Tang dynasty politician

Liu Zhenghui (刘政会) was a minister and general during the early Tang dynasty. A descendant of Qubei, a Xiongnu prince during the Han dynasty, Liu Zhenghui was born in Huazhou and served as a vice officer (Sima) in the Yingyang Fu (regional military office) of Taiyuan during the Sui dynasty. His grandfather Liu Huanjuan was a chancellor during the Northern Qi dynasty. His father Liu Tan was the chief official of the Court of Judicature and Revision during the Sui dynasty. When Li Yuan rebelled against Sui in 617, Liu Zhenghui joined Li Yuan's rebel army. His first contribution to the establishment of the Tang dynasty was to help Li Yuan and Li Shimin execute Wang Wei and Gao Junya, two of Li Yuan's assistants sent by Emperor Yang of Sui as spies.
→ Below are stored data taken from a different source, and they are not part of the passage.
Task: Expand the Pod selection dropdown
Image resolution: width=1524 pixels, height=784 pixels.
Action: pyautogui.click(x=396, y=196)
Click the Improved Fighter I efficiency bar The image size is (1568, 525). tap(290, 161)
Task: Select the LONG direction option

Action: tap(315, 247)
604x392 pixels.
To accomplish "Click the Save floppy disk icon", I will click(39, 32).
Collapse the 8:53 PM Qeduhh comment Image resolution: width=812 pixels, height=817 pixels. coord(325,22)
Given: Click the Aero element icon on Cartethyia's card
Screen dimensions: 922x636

During the early years of the Tang dynasty, Liu Zhenghui was appointed as a governor to guard and administer the Tang's homeland of Taiyuan. He was captured by Liu Wuzhou, a rival warlord based in northern Shanxi. In Liu Wuzhou's prison, Liu Zhenghui managed to send Li Yuan a letter addressing Liu Wuzhou's military strengths and strategies in detail, and that letter helped Li Shimin defeat Liu Wuzhou eventually. After he was rescued, Li Yuan restored his positions, and later promoted him to be the chief minister of the Ministry of Justice. Li Yuan also rewarded him with the Dukedom of Xing. In the early reign of Emperor Taizong of Tang, Liu Zhenghui was appointed as a regional military chief commander of Hongzhou. He died in 635, and Emperor Taizong acknowledged his great contribution to the establishment of the Tang. He is among the 24 meritorious officials of the Lingyan Pavilion. His elder son Liu Xuanyi inherited his title, which later changed to the Duke of Yu, and he married Emperor Taizong's third daughter Princess Pingnan. His younger son Liu Qi was framed by Wu Zetian's cruel officials in 690s and was executed. One of his 4th generation grandsons, Liu Fangping, was a famous poet, and one of his 7th generation grandsons, Liu Chongwang, was a chancellor during the reign of Emperor Zhaozong of Tang.